## Görevler:
(a) Yurt incelemesinde "Festival filminin ötesinde" ile başlayıp "kıvamına getirmemek gerekiyor." sözlerine kadar süren bölümü, "şahane" yerine "harika" yazarak güncelleyin.
(b) Yurt incelemesine göre Wim Wenders'in basın toplantısı kaç dakika geç başladı?
(c) Yurt incelemesini kaldığı yerden alıp sürdürün.

## Seçilen Metin:
----------

Yurt

Yurt değil toplama kampı!

Siyah beyaz çekilmiş filmin süresinin uzunluğu ve sonuna doğru lafı iyice dolandırmasının dışında eleştirilecek bir yanı yok. Yurt belli ki festivallerden çok ödül toplayacak, çok tartışılacak, çok beğenilecek ve çok eleştirilecek. Eğitimin giderek medreseleştiği, laik eğitimin bitirilmeye çalışılıp gençlerin molla yetiştirilmeye çalışıldığı günümüz Türkiyesinde tarikat yurtlarının durumunu ve baskıcı yaşamını göstermesi açısından da önemli bir film.

OrtaKoltuk Puanı:

 

Basın toplantısı saatinin ayarlanamaması

Nehir Tuna’nın yazıp yönettiği Türk Alman yapımı filmi YURT’u o kadar merak ediyordum ki Wim Wenders ve Koji Yakusho’yu canlı canlı izlediğim basın toplantısını bitmeden terk edip koşturarak Pera’ya yetiştim! İKSV böyle bir çakışmayı tabii ki isteyerek yapmamıştı; Wim Wenders’in Yapı Kredi Yayınları’ndaki basın toplantısı 14.30’daydı ve bir saat sürecek, 15.30’da bitecekti. Filmin basın gösterimi oraya 15 dakika yürüme mesafesi uzaklıktaki Pera Müzesi salonundaydı. Her şey saat gibi işlese olabilirdi, ama burası İstanbul’du, hiçbir şey saat gibi işleyemez, her an her şey olabilirdi!

Wim Wenders ve tuvalet temizlikçisi Koji

İstanbul’a gelmeyi 78 yıldır beklediğini söyleyen Wim Wenders’in geldikten sonra İstanbul’un büyüsüne kapılmaması imkansızdı, aktörü Koji ile kendilerini gezmeye ve trafiğe kaptırınca da, ‘Burası İstanbul! 24 saat uyumayan ve 24 saat trafiği tıkalı olan şehir” basın toplantısı 45 dakika geç başladı! Film de geç başlatıldı ama yine de Wenders’i terk edemeyenler filmin başını kaçırdı.

Festival filminin ötesinde

Gelelim filme. Nehir Tuna, her şeyden önce şahane bir cast yapmış : Can Bartu Aslan, Venedik’de bile ayakta alkışlanmış.  Doğa Karataş, bu kadar zor bir rolün altından sadece başarıyla kalkmakla kalmıyor, yakışıklılığı, güzel gözleriyle de büyülüyor. Tansu Biçer zaten zor rollerin adamı. Kalabalık oyuncu kadrosundan hiçbiri teklemiyor, oyuncu yönetimi müthiş. Nehir Tuna, senaryoyu yazarken de yönetirken de ustalığını konuşturmuş. Tek hatası var, son zamanlarda sıkça rastladığımız, uzatıyor. Yaptıkları işi seviyorlar ve kopamıyorlar, kısa kesemiyorlar! Uzatıp etrafından dönüyorlar. Oysa seyirci de artık sıkılıyor, kısa mesaja alıştı. Tamam anladım bitsin kıvamına getirmemek gerekiyor.

----------

## Verilen Malzeme:
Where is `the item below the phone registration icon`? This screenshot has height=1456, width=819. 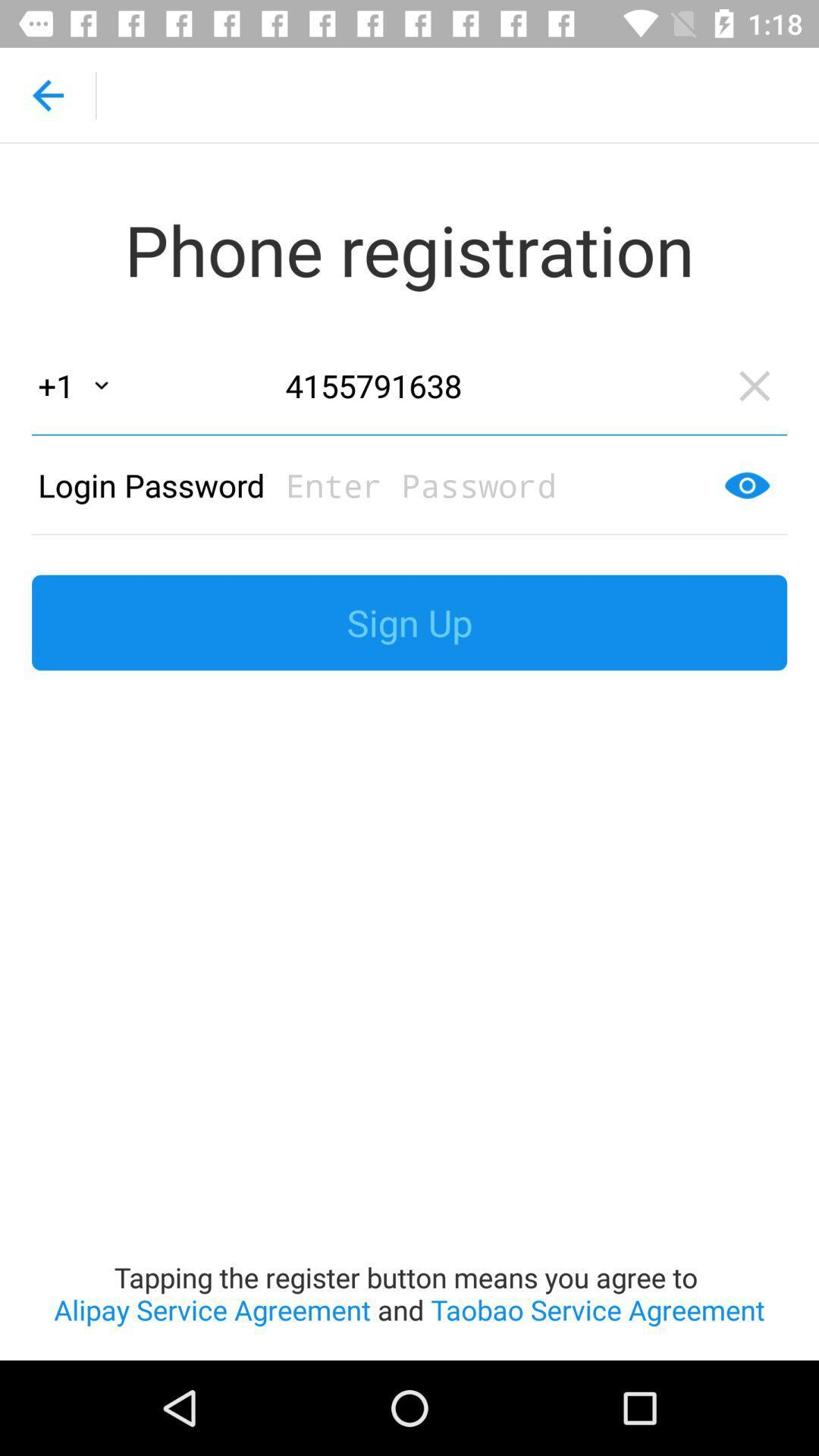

----------

## Görevlere Göre Yanıtlar:
(a)
Festival filminin ötesinde

Gelelim filme. Nehir Tuna, her şeyden önce harika bir cast yapmış : Can Bartu Aslan, Venedik’de bile ayakta alkışlanmış.  Doğa Karataş, bu kadar zor bir rolün altından sadece başarıyla kalkmakla kalmıyor, yakışıklılığı, güzel gözleriyle de büyülüyor. Tansu Biçer zaten zor rollerin adamı. Kalabalık oyuncu kadrosundan hiçbiri teklemiyor, oyuncu yönetimi müthiş. Nehir Tuna, senaryoyu yazarken de yönetirken de ustalığını konuşturmuş. Tek hatası var, son zamanlarda sıkça rastladığımız, uzatıyor. Yaptıkları işi seviyorlar ve kopamıyorlar, kısa kesemiyorlar! Uzatıp etrafından dönüyorlar. Oysa seyirci de artık sıkılıyor, kısa mesaja alıştı. Tamam anladım bitsin kıvamına getirmemek gerekiyor.

(b) 45 dakika geç başladı.

(c)
Yorumu baştan yazdık, konuya gelemedik. Ahmet, (Doğa Karakaş); Çanakkale’de zengin bir ailenin tek erkek çocuğu ve İngilizce eğitim yapan bir kolejde okuyor. Ama muhafazakar kimliğini dinciliğe dönüştürmüş iş insanı babasının zoruyla yoksul çocukların bakıldığı bir tarikat yurdunda kalıyor. Sabah, gıcır gıcır giyinip yurttan çıkan Ahmet, okul arkadaşları nerede kaldığını anlamasın diye koşarak bir evin kapısına gidip oradan servise biniyor. Bütün gün İngilizce öğrenip kızlı erkekli ve seküler bir ortamda kalan Ahmet, akşam yoksul erkek çocukların temizlikten bulaşığa her türlü işini yüklendiği ve bir kaşık yemekle doyup, tıka basa ranza dolu koğuşlarda kaldığı yurtta namaz kılıp, hafız olmaya hazırlanıyor, en ufak yanlışında dayak yiyor!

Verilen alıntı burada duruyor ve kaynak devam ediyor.